Plaintiffs contend that defendant township violated MCL 15.263(5) of the OMA because
plaintiffs were not permitted to address defendant board of review at its July 17, 2001, meeting.
According to plaintiffs, defendant Merrill “prohibited” them from addressing defendant board of
review at the meeting by taking individual citizens into her office and making “secret
determinations of assessed valuations while within an enclosed office, to the exclusion of
Plaintiffs and other citizens.” Defendant board of review thereafter adopted or “rubber stamped”
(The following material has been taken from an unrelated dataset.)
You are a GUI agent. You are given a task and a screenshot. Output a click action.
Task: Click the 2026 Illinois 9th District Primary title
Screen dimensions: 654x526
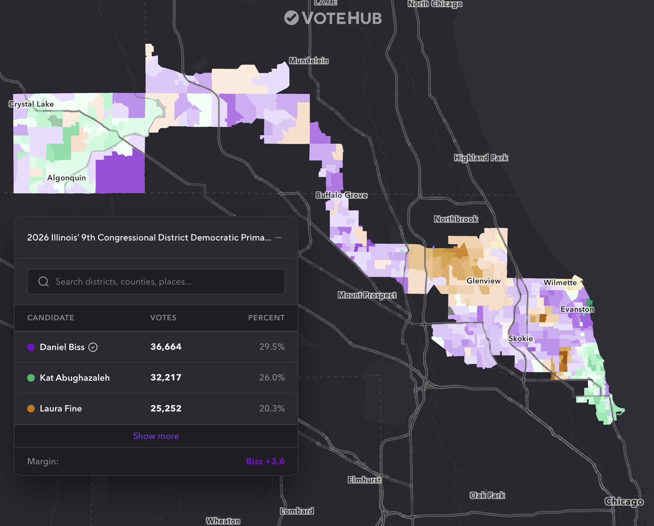tap(147, 238)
defendant Merrill’s determinations without public discussion.
MCL 15.263(5) provides that “[a] person shall be permitted to address a meeting of a
public body under rules established and recorded by the public body.” Even accepting as true
plaintiffs’ claim that defendant Merrill somehow “prohibited” plaintiffs from addressing
defendant board of review, such action would not constitute a violation of the OMA because
Merrill is an individual and an “individual . . . is not a public body for the purposes of the
OMA.”1 Herald Co, supra at 131. Furthermore, plaintiff Dale Gryzen made statements in his
deposition that reveal that plaintiffs did, in fact, address defendant board of review. In his
deposition, Dale Gryzen acknowledged that plaintiffs “did talk to the Review Board a little.”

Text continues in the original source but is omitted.